In the embodiment of the invention, firstly, a preset index range is obtained, wherein the preset index range is a preset range interval of index key values for indexing data in a database; dividing a preset index range into a plurality of data index ranges, and constructing a corresponding B-tree for each data index range; and executing the specified data operation on the data based on each data index range and the B tree corresponding to each data index range. According to the above description, after the preset index range is divided into the plurality of data index ranges, when the designated data operation is executed on the data in the database, the data can be executed in a partitioned and concurrent manner, so that the data processing efficiency is improved, the data processing time is saved, and the technical problems of low efficiency and serious time consumption of the conventional data processing method are solved.
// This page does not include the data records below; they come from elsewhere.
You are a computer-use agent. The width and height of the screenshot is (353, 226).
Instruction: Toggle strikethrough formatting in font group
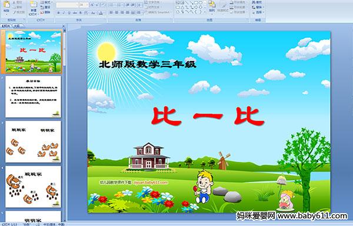[75, 13]
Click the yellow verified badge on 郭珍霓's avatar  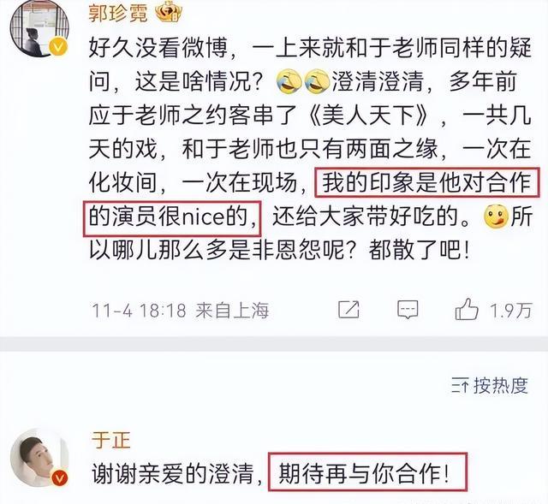(58, 47)
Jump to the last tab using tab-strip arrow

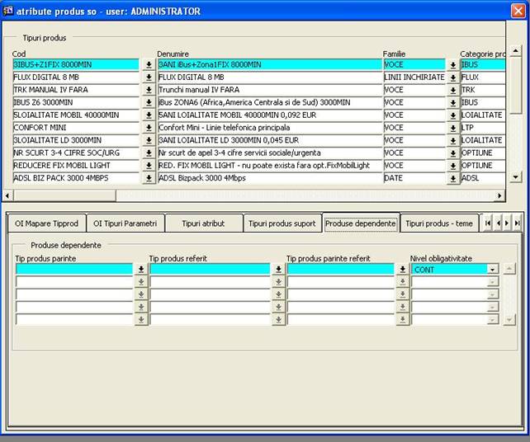click(518, 223)
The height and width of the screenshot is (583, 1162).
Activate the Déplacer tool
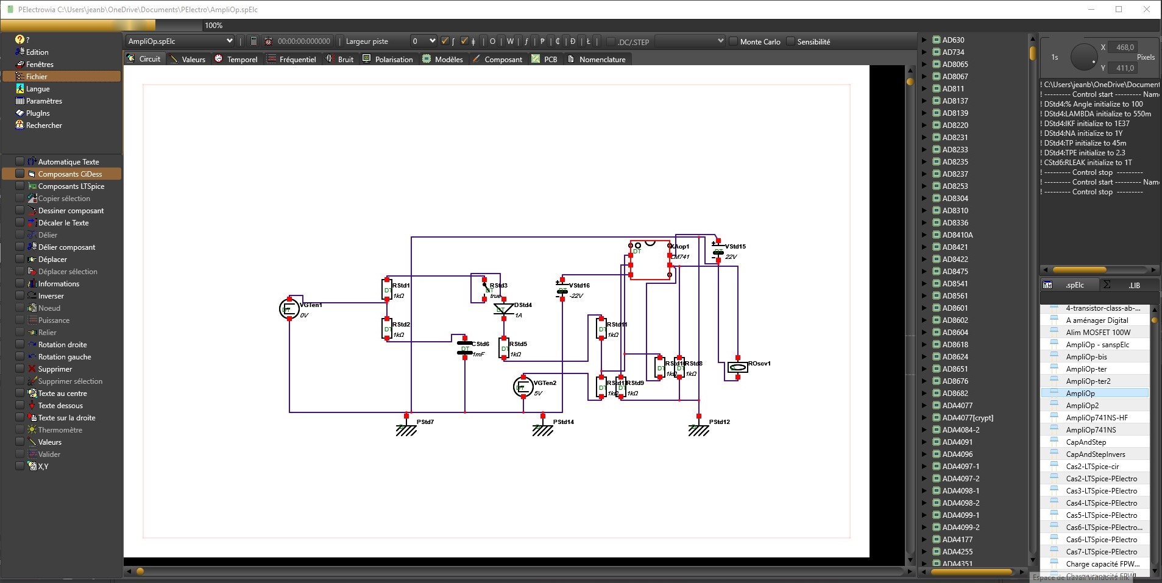click(52, 260)
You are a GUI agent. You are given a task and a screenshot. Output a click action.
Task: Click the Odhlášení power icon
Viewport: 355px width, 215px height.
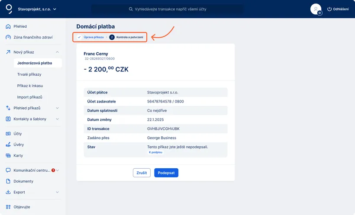[329, 9]
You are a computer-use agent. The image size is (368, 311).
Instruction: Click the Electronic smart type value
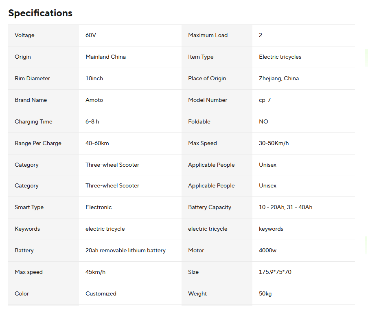point(99,207)
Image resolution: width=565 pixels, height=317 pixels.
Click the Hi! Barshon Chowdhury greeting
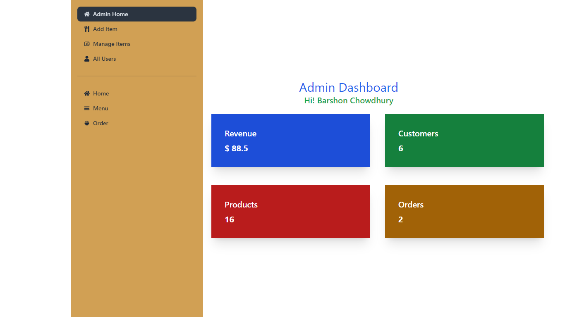pos(348,101)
Optionally, the operation performing unit 83 is further configured to: when the specified data operation is a data updating operation, determining a data index key value of data to be updated; determining a data index range to which a data index key value of the data to be updated belongs in the plurality of data index ranges; constructing a first target B-tree node on the B-tree corresponding to the data index range to which the data index key value of the data to be updated belongs; and updating the data to be updated according to the index key value of the first target B-tree node and the storage position corresponding to the target B-tree node.
Optionally, the operation performing unit 83 is further configured to: when the specified data operation is a data reading operation, determining a data index key value of data to be read; determining a data index range to which a data index key value of the data to be read belongs in the plurality of data index ranges; determining a B tree corresponding to a data index range to which a data index key value of the data to be read belongs; and traversing and searching the B tree corresponding to the data index range to which the data index key value of the data to be read belongs to obtain the storage position of the data to be read in the database, and reading the data to be read according to the storage position.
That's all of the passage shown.